Like Michael Gove, I used to believe a loving family was all. But I’ve heard from too many black adoptees who are struggling with their identity
‘My social worker is racist,” said a softly-spoken 10-year-old white boy. “She says I shouldn’t stay with my foster carer because my carer is black.” This child was one of 20 in the care system who told the Lords select committee on adoption legislation about their experiences, during a review of proposed changes to the Adoption and Children Act 2002.
The government, spurred on by the education secretary, Michael Gove (himself adopted as a baby), is determined to ensure “race doesn’t matter” when it comes to finding families for children in care. While Gove’s motives are understandable, the Lords committee, on which I sit, decided this week that his main proposal – the end to the obligation on social workers to give “due consideration” to race, religion and ethnicity when assessing adoptions – should be scrapped.

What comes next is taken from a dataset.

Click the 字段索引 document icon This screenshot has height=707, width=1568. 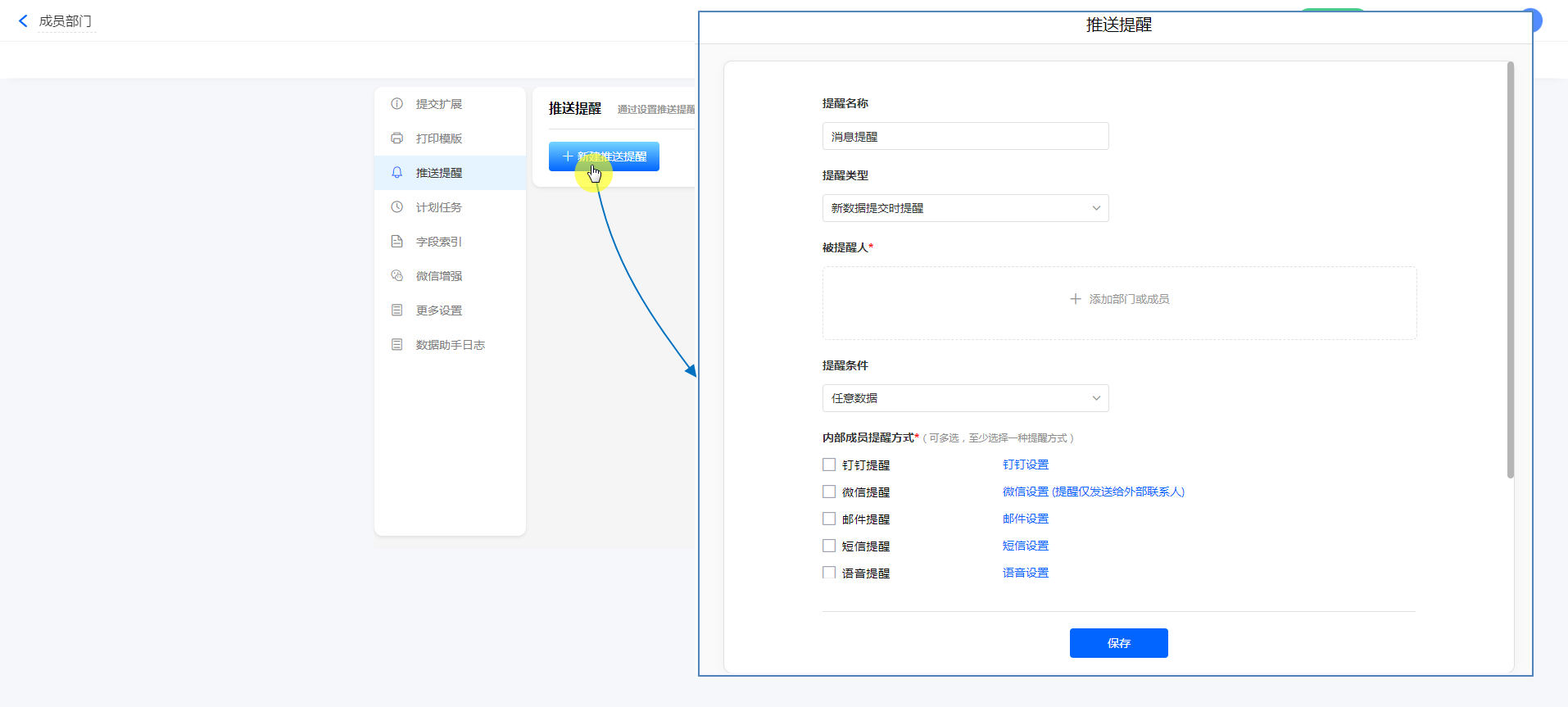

We would all agree with Gove in principle that race shouldn’t matter – and certainly in the specific case of the young boy in foster care it should not. But for many black and mixed-race children, ethnicity shapes their experience. To imagine it doesn’t is to imagine the earth is flat. I’ve lived that experience and I know it’s real.
But I also know that the single most important thing for a child is a loving family. Sometimes it is difficult to meet both these fundamental needs – for a loving family, and for ethnicity to be acknowledged and at least partially reflected.
Black, Asian and children from other ethnic minorities wait longer than white children to be adopted. There are horror stories about social workers refusing to give them a loving family because they prefer a never-ending quest for the “perfect match”. Few things are worse for children in care than delay in placing them with their “forever family”. The longer a child waits, the harder it is to adjust when the placement is made. Children who are moved around the care system are more likely to have significant behavioural and emotional problems, leading to what one report described as a downward cycle of “poor educational results, unemployment and a lifetime of poverty”.
If I had to make the choice, I’d avoid a lifetime of poverty and opt for a loving family that didn’t reflect my ethnicity. After all, in my one-parent family, I had a very loving white mother who didn’t look anything like me. Because she’s blonde and blue-eyed, no one ever thought she was my mum.
The fact that we were – on the surface – separated by race, nagged me as a child. It fed into other vague feelings around being different and “not belonging”. I was the only mixed race child in my class, both in primary and secondary school, although in those days I was often called, at best, half-caste, at worst, mongrel. But it still wasn’t such a terrible thing. After all, I had a loving, capable parent. And that’s what I want for all Britain’s kids languishing in our care system.
But I don’t support the government’s proposal: yes, we should reduce the prominence given to ethnicity (it should not, for example, trump a disabled child’s need to be placed with parents who have insight into disability); but we must not move to the other extreme where it is entirely ignored. I used to share Gove’s view that unless there was the perfectly matched family waiting with open arms, ethnicity should be disregarded. “It didn’t do me any harm,” was my argument. But numerous black and mixed-race adopted adults contacted me to say that being adopted into a white family, notwithstanding unconditional parental love, often left them struggling to resolve difficult issues around identity. Obviously some black adoptees don’t have this experience, but it was a recurring theme. If you imagine a white child adopted into a Sudanese British family, where all other family members are black, it’s not inconceivable that the white child might experience confusion – especially if society viewed the white child’s ethnicity as inferior.
Now that I have three adopted mixed-race children, I realise that some complexities of race can’t be swept under the carpet. That is not Mr Gove’s intention, but it is a likely outcome of his proposal. On the surface, my kids wouldn’t be terribly damaged if they were brought up in a family that didn’t reflect their ethnic background. It would nag them, the way it nagged me, but it wouldn’t crush them. But I now understand in graphic terms that my kids – because of their very difficult birth histories that led to adoption – already had a host of identity issues to deal with that dwarf anything I experienced as a mixed-race teenager. Why add to their load?
Unfortunately, despite the undoubted wisdom of my select committee’s young witness, skin colour continues to matter. Pushing additional cultural identity issues on to fragile children can push them over the edge. While I would never advocate leaving a child in care instead of placing them with a family of different ethnicity, by the same token we mustn’t ignore ethnicity if we don’t have to. Gove is right to be scandalised that minority children wait longer for adoption than white children. But he must not throw a baby’s cultural identity out with the legislative bath water.